Ottensmann uses the perimeter of Urbanized Areas, focusing on perimeter length as an irregularity measure. The irregularity index relates directly to the perimeter/area ratio, being 1 minus the ratio of 2 times the square root of the area divided by the perimeter. It is essentially an inverse of a form of the perimeter/area ratio subtracted from 1. Results for Urbanized Areas reveal somewhat higher values for the 50 largest cities. Ottensmann, J. R. (2021). The measurement of the irregularity of urbanized areas. Available at SSRN 3838296.
Ottensman does not specifically analyze the perimeter and area, using census tract data rather than Urbanized Areas. However, a proximity index compares mean distances to the Central Business District (CBD) if the area were circular to the actual mean distances of tracts to the CBD, providing one form of hypothesis testing (a smaller ratio indicates less circularity). A very weak negative correlation exists between land area and proximity; greater land area corresponds to smaller proximity and less circularity. Though the correlations were present each year, they were consistently not statistically significant. Many cities, including some larger ones, are situated along coastlines with off-center CBDs, reducing proximity to the CBD compared to a geographic center.
Selecting an appropriate measure of circularity for urban areas is challenging. The perimeter/area ratio not only indicates circularity but also irregularity in the boundary. For instance, a pure circular boundary and a circular boundary with many zig-zags may have significantly different perimeters. One alternative is a proximity index. Another option is drawing a circle around the CBD or geographical center (which may differ greatly) with the same area as the urban area, then determining the proportion of the urban area inside the circle. However, this method depends on center placement, which can lead to other issues, particularly with more asymmetric cities.

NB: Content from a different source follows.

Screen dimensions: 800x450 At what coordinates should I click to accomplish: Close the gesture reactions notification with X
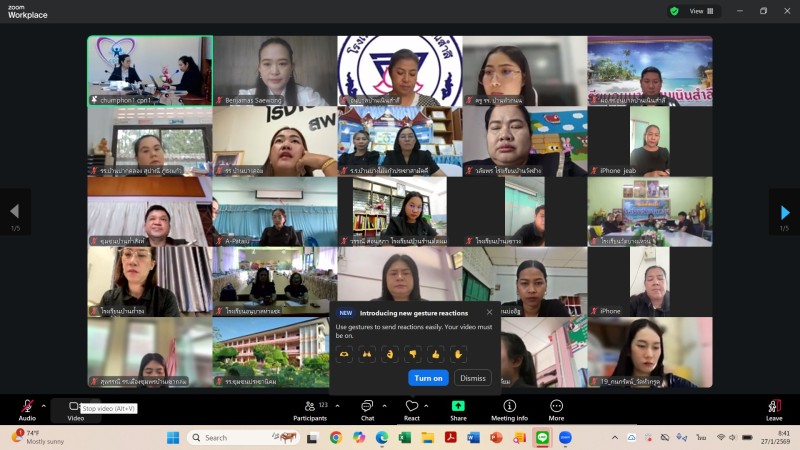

Analyzing changes over time (whether individual cities become more circular as they grow) presents additional empirical challenges. Ottensmann created a proximity index over time using consistent census tract data for urban areas. However, extending the analysis further back is difficult due to discrepancies in the 2000 Urbanized Area shapefiles. Although manual editing could address this issue, differences in Urbanized Areas definitions from 2000 to 2010 would still make comparisons questionable, as would attempts to go earlier.
Ottensmann, John R., (2021) The Shapes of Large Urban Areas in the U.S., 1950-2010: Patterns, Causes, and Consequences. Available at SSRN 3799728 Ottensmann, J. R. (2021). Measuring the shape of urban areas. Available at SSRN 3786248.
Maceachren, Alan M. 1985. Compactness of geographic shape: comparison and evaluation of measures. Geografiska Annaler. Series B, Human Geography 67, 1:53-67.